“Succession” is an in-depth study of generational trauma

Succession is an in-depth study of generational trauma

This article contains minor spoilers for “Succession”.

“Succession” is a comedy-drama series by Jesse Armstrong that premiered on HBO in 2018. The show follows the turbulent relationships and business endeavors of the Roy family, headed by media mogul and billionaire Logan Roy.

The show is mostly known for its crude, bizarre, and larger than life humor. And while it is a very funny and entertaining show, the most interesting part is the characters. The Roy family consists of the patriarch, Logan, and his four children: Connor, Kendall, Roman, and Siobhan “Shiv” Roy. The relationships between Logan and his children is complex and fascinating.

Logan Roy (played by Brian Cox) is an intense, compelling, and multifaceted character. He is, without a doubt, the worst person on the show. Logan is a bigoted, abusive, and cold character, and this shows in his relationships with his children. Throughout the series, Logan is explicitly and implicitly shown to be verbally, emotionally, and sometimes physically abusive toward his children. It is easy to hate Logan at first, especially when we see the damage he has done to those around him. In the episode season one episode “Austerlitz”, however, Logan is humanized in a startling way. When Logan climbs out of the pool, the viewers see the multitude of scars (probably from a whip or cane) on his back. This aligns with Logan’s mentions of the strict and violent Uncle Noah who raised him. We can see the Roy family through a different lens by understanding that Logan’s behavior is part of an inter-generational cycle of abuse.

All four children carry this abuse with them, and hurt those around them. The most significant perpetrators of this cycle are Roman and Shiv. Roman (Kieran Culkin) copes with his deep seeded insecurities by ridiculing and degrading those around him. Rather than face serious subjects, he treats everything like a joke and says mean-spirited things in order to deflect. This inability to be genuine has led to familial rifts and breakups with his two girlfriends.

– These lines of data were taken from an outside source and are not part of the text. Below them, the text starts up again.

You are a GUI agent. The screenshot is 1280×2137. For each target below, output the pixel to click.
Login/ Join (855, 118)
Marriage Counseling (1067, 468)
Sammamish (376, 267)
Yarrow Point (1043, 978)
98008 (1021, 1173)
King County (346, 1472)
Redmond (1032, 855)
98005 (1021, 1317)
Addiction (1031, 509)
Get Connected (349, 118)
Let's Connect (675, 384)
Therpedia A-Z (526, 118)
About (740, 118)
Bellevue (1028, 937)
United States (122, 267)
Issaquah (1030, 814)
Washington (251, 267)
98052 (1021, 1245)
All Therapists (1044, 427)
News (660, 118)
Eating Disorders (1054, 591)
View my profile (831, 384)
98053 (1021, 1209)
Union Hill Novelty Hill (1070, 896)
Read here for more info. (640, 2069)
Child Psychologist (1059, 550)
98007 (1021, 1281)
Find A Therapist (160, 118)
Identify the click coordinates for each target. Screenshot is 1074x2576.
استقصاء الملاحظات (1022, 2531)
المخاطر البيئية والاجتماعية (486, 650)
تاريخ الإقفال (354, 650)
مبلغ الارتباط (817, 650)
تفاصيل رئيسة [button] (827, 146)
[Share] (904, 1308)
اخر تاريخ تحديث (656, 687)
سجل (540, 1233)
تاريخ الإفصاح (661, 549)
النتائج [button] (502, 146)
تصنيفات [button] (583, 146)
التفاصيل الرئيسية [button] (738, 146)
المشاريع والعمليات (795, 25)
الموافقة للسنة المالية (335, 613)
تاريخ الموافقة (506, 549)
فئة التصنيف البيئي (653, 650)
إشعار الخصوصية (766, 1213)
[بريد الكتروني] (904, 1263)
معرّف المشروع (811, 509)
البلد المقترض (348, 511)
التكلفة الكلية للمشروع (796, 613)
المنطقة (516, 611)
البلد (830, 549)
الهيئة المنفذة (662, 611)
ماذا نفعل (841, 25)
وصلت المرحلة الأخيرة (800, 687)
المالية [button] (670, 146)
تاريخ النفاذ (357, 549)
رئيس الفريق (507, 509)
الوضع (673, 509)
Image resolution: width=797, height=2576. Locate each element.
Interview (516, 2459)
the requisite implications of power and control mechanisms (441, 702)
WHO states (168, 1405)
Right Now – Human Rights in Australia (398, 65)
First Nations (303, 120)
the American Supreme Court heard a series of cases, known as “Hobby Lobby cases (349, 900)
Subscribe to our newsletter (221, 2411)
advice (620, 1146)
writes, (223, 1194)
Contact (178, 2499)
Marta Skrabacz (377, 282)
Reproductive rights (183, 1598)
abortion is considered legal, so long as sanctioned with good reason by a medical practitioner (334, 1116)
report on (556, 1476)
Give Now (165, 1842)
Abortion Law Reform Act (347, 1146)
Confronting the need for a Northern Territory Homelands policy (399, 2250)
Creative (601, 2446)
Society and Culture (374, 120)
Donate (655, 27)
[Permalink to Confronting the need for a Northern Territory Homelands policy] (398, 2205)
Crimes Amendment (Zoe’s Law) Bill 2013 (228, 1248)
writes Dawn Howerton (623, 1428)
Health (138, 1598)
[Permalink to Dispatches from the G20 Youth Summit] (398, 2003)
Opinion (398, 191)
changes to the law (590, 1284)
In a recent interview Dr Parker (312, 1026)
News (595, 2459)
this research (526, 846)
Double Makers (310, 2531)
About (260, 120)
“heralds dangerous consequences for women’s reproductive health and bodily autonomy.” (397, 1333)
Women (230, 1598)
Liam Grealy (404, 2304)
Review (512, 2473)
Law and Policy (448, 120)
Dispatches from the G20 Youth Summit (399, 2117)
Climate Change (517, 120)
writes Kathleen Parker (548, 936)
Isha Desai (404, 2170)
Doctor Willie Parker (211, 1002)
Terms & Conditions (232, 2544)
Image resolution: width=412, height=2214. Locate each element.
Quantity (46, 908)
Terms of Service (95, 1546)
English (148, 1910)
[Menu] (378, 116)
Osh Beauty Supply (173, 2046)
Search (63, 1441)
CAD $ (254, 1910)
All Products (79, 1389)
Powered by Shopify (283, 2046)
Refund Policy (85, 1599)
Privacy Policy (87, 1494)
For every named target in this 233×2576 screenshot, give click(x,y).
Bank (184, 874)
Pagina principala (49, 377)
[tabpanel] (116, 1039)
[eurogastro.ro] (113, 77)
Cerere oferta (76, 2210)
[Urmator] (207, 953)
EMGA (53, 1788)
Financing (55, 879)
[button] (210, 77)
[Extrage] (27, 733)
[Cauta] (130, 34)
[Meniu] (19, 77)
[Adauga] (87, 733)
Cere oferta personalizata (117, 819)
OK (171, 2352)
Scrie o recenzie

Romantic issues are nothing new for the Roys. Shiv Roy (Sarah Snook), as the only daughter, is held to a different standard than her brothers. Because of this, she presents herself and cold and unfeeling in order to avoid the emotional woman stereotype. The abuse stretches outside the family, with Shiv’s callous attitude toward her husband, Tom (Matthew McFadyen). He, in turn, takes this out on his assistant Greg (Nicholas Braun).

Overall, “Succession” is a lot of things: a comedy, drama, a Shakespearean epic. But most of all it serves as a genuine glimpse into how trauma can spread throughout generations and corrupt everyone in its grasp. Sure, most of us can’t relate to being a billionaire, but we can all relate to familial issues and how they spread without intervention.